僕がマユに出会ったのは合コンの席。やがて僕らは恋に落ちて…。
甘美で、ときにほろ苦い青春のひとときを瑞々しい筆致で描いた青春小説……と思いきや、最後から二行目(絶対に先に読まないで!)で、本書は全く違った物語になる。
裏表紙の梗概には「必ず二回読みたくなる」と書かれていました。
初読と再読の印象が変わるのは、どんな小説にも言えることです。
それが同じであるはずはないですよね。
逆に、再読する気にならないような小説はそもそも初読だって面白いはずもない。
だから、「何を当たり前のことを言ってるんだ」というような気分で、この梗概を読んだわけです。
でも、最後まで読み通して、僕は梗概に書かれている言葉の意味がよくわかりました。
物語は終始、どこにでもある当たり前の恋愛小説でしかありません。
マユとたっくんの青春物語はあまりにもありふれていて。
だからこそに、誰にも思い当たるようなところがあって、心の片隅に残っているちいさな思い出の欠片を刺激されたりもするのですが……そう、さほど特別な物語とも思えません。
男と女が出会い、愛し合い、距離と時間に翻弄されすれ違い、そして別れのときを迎える。
それだけのお話です。
これはどう考えてもミステリ小説ではない。誰もがそう考えるでしょう。
しかし、最後の二行で、恋愛小説の顔をしていた物語は一瞬にしてミステリ小説に姿を変えるのです。
それも、精緻に描かれた見事なミステリに。
そんなわけでここからはねたばらし。未読の方は絶対に読んじゃダメです。
もちろん、読んでいる間、ちいさな違和感はたくさんありました。
どう考えても不自然じゃないかと思うような事柄も。
後になって考えれば、あまりにもあからさまな伏線だていくらもあるのです。
ただ、それらはあまりにもうまく隠蔽されていてなかなか真相には気がつけません。
何と言っても、一番巧いのはマユのキャラクターですね。
まさか彼女が……という先入観が読者の目から真相を遠ざける一番の煙幕になっています。
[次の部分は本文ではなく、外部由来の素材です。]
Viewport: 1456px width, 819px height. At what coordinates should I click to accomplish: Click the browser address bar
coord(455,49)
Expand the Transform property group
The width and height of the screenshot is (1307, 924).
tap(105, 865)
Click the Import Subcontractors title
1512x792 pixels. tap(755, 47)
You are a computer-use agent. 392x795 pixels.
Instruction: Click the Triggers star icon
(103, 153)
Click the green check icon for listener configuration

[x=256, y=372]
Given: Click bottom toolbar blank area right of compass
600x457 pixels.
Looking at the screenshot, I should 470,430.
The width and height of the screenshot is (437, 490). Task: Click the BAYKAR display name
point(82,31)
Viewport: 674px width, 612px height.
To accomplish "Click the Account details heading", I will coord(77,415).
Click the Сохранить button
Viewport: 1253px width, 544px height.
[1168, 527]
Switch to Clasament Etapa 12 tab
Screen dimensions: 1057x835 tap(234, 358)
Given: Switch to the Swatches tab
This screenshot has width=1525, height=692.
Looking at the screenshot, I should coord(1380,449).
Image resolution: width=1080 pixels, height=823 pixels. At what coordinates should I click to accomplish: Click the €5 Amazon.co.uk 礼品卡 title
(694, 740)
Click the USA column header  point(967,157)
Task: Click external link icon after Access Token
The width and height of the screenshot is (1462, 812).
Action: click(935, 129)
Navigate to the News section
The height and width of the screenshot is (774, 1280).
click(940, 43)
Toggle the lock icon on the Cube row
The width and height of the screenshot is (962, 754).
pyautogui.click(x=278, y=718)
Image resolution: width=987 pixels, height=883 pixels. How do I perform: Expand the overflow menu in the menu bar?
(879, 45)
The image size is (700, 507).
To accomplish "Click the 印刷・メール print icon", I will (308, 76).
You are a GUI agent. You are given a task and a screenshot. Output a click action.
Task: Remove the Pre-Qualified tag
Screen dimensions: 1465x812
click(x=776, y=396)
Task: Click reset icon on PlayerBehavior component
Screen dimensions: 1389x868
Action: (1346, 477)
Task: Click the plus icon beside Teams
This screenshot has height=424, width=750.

作者に騙されたというよりも、どちらかと言えば僕は「マユに騙された」という印象が強いです。
後になって一番、あっ畜生と思うのは、マユが初めて夕樹と食事に行ったときのシーン。
コンタクトレンズの話題から急にパンツのタックの話をし始めるマユ。
あまりにも唐突だなとは思いましたが、彼女の誤魔化し方のうまさに完全に一本取られましたね。
それから夕樹という名前から「『夕』はカタカナの『タ』に似ている。だからタキで、たっくん」という呼び名のつけ方。それはちょっと強引かなとは思いましたが、彼女の真意にはそこで気づくことはできません。
ああ、ホント、女性というのは悪魔的に嘘が巧い。
男はきっと何世紀かかっても女性には勝てませんよたぶん。
でも騙されて悪い気はしません。
むしろあまりにも鮮やかに一本取られて、かえって爽快。
楽しい趣向の小説だなあと思いました。